アルバムの曲もすばらしいし2012年のロンドンオリンピック閉会式でのパフォーマンスなど話題性もあったのに、バンド自体の活動は5年ほどの期間で終了。2025年の視点からだともったいない気がしますが、この歴史があったからこそリアムのソロ転身やゲムのNGHFB参加、アンディのRIDE再始動、そしてOasis再結成という今につながっているんですよね。
そして、最後にこのバンドと日本との関わりについて記しておきます。
2011年に発生した東日本大震災に対してBEADY EYEはOasis時代から何度も来日している縁からチャリティ企画など被災地への援助を担ってくれていました。
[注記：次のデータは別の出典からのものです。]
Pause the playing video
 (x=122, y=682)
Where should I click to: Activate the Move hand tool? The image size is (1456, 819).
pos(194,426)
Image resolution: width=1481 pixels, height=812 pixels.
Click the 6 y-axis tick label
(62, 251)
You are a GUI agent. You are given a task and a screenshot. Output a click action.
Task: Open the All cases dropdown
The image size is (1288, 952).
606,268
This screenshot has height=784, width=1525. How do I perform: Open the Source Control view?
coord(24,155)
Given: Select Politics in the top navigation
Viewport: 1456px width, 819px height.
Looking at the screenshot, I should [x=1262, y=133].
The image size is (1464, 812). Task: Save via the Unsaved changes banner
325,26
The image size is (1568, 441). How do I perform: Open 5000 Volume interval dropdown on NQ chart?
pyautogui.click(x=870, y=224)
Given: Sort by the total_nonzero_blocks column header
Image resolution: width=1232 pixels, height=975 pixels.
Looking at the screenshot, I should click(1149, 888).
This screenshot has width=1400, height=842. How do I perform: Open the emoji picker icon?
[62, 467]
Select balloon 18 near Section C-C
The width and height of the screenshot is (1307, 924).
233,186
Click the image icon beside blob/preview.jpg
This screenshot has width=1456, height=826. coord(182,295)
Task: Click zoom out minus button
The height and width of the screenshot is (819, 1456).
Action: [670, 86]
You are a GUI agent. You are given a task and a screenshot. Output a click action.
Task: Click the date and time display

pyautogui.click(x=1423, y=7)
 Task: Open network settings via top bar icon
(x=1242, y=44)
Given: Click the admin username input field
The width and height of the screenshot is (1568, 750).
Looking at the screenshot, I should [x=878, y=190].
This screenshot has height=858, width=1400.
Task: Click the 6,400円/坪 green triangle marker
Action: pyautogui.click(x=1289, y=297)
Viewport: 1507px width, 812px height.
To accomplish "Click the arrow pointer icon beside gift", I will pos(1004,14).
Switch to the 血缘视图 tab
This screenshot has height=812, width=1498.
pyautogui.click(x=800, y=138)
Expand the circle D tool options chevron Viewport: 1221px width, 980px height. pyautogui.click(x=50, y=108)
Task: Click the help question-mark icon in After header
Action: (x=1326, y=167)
震災の影響で来日公演を延期したものの、その後サマソニ出演と単独公演で来日。当時からファンの方はどれほど嬉しかったか…。
リアムはコンサート前、「日本からの悲惨な映像を見てショックを受けた。それで何かできないかとみんなに連絡を取ったんだ。ポール・ウェラーはすぐに返事をくれた。プライマルもそうだ。それからさらに広がり、とんとん拍子で話が進んだ」と同公演が実現した経緯を説明している。
ビーディ・アイ、プライマル、ポール・ウェラー…続々登場、日本支援コンサート<JAPAN DISASTER BENEFIT>速報 | BARKS
「日本にはたくさんいい思い出がある」「日本の人は俺らにいつもよくしてくれた」と日本や日本人に対し深い想いを持つメンバーは、スクリーンに大きく映し出された日の丸をバックに登場。オーディエンスは総立ちの大喝采で彼らを迎えた。すでに熱くなっている会場の温度がさらに上がったような熱狂ぶりだった。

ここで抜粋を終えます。